11.22.17
‘Over the river and through the woods, from grandmother’s house we go…”
We’ve just touched down, home from a week-end trip to Seattle. It was sunny and unseasonably warm there, with people enjoying the day at cafe tables and chairs on the sidewalks downtown. We got lucky going to and fro over the passes, and now we pack up and point our car eastward this time, as we head to Billings for Thanksgiving and a few quiet days with the Millers at their cabin in the East Rosebud. We will all be complaining that it’s too warm to snow.
It was my turn to drive on Sunday afternoon, as we traveled through that long boring eastern Washington section, with only the crop names posted on fences for entertainment. By 3:30 Pacific Time, darkness was already descending across the fields, and I watched an ochre-colored sunset, happening below the clouds, in the rear-view mirror. It was well over an hour before the glow disappeared behind me, and I thought about how it is but a month now before we reach the darkest day of the year. On the Solstice, I like to consider what I want to let go of before the new year begins. What are the habits, the activities, the ways of thinking that are no longer serving me? What closes me off from myself or drains me of joy? Where do I find more gratitude in each single day?

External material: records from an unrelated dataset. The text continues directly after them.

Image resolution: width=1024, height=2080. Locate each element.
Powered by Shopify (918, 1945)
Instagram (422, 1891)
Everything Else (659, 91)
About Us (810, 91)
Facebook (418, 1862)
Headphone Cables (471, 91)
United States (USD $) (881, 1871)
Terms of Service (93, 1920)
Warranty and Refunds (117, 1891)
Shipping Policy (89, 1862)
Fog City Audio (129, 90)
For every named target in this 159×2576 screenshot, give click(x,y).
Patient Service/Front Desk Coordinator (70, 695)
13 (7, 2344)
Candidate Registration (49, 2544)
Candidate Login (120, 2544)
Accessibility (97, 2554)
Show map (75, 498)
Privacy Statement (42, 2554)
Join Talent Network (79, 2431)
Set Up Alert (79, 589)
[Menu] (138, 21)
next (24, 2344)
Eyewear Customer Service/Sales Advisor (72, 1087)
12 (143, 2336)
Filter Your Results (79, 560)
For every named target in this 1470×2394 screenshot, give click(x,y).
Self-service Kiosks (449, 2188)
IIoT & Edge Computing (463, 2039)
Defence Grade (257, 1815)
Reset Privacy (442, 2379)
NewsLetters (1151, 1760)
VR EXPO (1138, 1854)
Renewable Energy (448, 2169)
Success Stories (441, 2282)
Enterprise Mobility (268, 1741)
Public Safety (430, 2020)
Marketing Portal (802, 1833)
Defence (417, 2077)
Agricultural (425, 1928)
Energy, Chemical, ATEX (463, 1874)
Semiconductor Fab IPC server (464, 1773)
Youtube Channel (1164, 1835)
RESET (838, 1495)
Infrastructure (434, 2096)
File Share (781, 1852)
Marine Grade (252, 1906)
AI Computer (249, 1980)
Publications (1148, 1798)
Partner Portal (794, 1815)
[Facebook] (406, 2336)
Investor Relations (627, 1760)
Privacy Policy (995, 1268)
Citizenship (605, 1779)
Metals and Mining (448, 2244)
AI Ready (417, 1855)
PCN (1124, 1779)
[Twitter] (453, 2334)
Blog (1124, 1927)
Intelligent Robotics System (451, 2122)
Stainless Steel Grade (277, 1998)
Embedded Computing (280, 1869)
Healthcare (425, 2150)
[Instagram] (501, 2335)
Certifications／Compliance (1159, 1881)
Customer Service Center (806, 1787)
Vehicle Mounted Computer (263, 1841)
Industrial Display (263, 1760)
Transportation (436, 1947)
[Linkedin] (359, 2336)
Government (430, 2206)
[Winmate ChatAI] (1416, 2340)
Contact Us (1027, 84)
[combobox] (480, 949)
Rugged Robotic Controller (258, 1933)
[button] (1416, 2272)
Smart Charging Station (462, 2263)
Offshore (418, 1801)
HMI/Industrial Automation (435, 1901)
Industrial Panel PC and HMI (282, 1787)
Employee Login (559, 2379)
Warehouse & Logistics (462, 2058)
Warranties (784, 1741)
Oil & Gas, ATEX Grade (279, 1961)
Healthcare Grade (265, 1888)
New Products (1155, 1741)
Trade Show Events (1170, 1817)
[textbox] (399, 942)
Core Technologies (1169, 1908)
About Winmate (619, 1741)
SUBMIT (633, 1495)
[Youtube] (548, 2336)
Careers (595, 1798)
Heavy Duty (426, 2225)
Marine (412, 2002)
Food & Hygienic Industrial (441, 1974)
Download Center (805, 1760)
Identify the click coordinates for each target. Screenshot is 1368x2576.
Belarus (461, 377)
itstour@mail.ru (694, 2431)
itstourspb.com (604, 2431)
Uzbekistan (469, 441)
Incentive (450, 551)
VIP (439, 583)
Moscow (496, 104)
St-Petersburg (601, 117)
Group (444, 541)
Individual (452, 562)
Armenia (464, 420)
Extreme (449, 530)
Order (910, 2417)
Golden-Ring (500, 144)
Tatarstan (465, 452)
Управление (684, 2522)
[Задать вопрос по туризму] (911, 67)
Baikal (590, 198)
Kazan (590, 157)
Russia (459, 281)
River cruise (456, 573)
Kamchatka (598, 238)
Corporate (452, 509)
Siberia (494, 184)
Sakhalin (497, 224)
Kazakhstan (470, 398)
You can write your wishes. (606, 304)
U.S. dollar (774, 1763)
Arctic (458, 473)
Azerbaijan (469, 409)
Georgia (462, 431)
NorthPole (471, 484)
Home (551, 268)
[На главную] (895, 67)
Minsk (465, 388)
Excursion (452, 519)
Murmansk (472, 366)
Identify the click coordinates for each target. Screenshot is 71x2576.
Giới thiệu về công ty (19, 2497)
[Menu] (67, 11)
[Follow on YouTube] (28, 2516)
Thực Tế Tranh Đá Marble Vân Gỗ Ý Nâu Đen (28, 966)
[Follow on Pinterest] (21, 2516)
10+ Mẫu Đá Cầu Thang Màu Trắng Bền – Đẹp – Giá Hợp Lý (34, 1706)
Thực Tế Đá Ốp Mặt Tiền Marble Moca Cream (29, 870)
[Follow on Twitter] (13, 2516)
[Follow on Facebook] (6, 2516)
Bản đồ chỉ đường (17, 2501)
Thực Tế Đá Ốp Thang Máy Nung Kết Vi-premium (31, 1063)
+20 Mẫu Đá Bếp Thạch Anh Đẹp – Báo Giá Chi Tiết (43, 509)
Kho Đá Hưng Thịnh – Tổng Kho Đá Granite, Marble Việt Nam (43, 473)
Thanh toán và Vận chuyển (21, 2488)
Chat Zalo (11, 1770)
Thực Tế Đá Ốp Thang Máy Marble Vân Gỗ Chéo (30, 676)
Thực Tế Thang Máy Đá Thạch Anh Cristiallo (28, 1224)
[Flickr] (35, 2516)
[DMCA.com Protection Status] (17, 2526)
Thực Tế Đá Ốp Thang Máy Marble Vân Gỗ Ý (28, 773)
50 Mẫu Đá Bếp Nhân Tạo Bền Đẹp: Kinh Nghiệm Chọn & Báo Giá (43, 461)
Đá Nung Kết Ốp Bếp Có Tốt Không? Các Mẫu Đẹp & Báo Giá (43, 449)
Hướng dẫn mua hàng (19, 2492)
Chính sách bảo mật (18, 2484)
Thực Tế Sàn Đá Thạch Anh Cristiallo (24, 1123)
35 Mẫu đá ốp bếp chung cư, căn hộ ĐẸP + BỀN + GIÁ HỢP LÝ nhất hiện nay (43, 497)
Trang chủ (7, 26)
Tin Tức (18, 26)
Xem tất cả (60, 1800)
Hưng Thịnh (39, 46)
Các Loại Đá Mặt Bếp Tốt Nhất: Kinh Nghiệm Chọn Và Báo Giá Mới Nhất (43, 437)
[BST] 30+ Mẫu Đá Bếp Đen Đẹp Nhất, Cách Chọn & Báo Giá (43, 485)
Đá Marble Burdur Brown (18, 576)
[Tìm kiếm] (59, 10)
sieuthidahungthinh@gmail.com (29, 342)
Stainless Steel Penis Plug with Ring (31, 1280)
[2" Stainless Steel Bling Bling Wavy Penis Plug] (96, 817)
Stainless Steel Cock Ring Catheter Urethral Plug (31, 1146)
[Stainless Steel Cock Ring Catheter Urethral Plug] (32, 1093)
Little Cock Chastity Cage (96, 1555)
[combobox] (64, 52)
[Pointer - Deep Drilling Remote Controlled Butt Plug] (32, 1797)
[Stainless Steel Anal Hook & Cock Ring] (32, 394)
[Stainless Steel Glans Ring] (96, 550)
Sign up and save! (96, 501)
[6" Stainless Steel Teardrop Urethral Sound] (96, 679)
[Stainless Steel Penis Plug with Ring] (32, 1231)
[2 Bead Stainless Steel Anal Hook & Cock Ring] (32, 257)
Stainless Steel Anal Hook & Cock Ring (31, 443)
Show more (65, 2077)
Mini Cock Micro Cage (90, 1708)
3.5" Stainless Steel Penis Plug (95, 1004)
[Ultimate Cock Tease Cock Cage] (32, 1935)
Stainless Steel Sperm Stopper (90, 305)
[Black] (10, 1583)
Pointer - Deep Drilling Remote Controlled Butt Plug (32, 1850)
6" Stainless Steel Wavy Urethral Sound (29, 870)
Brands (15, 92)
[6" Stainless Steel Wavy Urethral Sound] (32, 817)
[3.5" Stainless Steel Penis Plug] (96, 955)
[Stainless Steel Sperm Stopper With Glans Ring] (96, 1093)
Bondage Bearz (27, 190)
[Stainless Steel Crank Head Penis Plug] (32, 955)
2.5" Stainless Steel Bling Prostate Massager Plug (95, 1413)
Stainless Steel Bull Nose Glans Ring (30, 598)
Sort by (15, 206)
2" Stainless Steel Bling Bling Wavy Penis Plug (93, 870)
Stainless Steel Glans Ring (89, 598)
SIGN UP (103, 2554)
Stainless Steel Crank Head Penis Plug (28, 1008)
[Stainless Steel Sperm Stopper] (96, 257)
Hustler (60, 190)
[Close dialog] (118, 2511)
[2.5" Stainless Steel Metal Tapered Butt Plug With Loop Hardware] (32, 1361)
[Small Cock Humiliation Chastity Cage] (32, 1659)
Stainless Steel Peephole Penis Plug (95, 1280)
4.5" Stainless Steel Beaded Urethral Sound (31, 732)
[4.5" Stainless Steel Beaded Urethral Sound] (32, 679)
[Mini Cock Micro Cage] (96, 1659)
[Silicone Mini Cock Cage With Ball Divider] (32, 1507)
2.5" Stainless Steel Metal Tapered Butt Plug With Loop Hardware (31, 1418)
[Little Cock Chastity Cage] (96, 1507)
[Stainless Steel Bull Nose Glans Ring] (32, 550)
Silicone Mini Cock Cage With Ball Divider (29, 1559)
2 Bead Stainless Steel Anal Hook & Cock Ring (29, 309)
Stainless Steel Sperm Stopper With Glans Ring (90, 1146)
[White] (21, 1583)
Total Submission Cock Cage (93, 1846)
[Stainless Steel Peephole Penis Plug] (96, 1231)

Well, I’ve got some time–and more road trips–to work on what might be a long list this year.
There is such bounty in being able to join family and dear friends to celebrate Thanksgiving. I hope I have never taken that for granted. I made my Mom’s Dutch Apple Pie yesterday afternoon, listening to music and watching the cold rain fall outside. I texted my sister to make sure I was using the correct sugar, and thought about Mom’s famous Thanksgiving dinners and how her three daughters, and a daughter-in-law, will all be making her pies. She always included a giant casserole of mac ‘n cheese on the groaning table, and now my grandchildren call that recipe, “Grandon’s mac ‘n cheese”, which he always makes for them. I often run my fingers over her crisp handwriting on those 3×5 cards. There are so many small moments, which often surprise us, to be acknowledged as well…
“I made cranberry sauce, and when it was done put it into a dark blue bowl for the beautiful contrast. I was thinking, doing this, about the old ways of gratitude: Indians thanking the deer they’d slain, grace before supper, kneeling before bed. I was thinking that gratitude is too much absent in our lives now, and we need it back, even if it only takes the form of acknowledging the blue of a bowl against the red of cranberries.”
Elizabeth Berg, excerpted from Open House
Gratitude each and every day! Love the image of the cranberries in the blue bowl and the 3×5 cards. Enjoy family dear friends!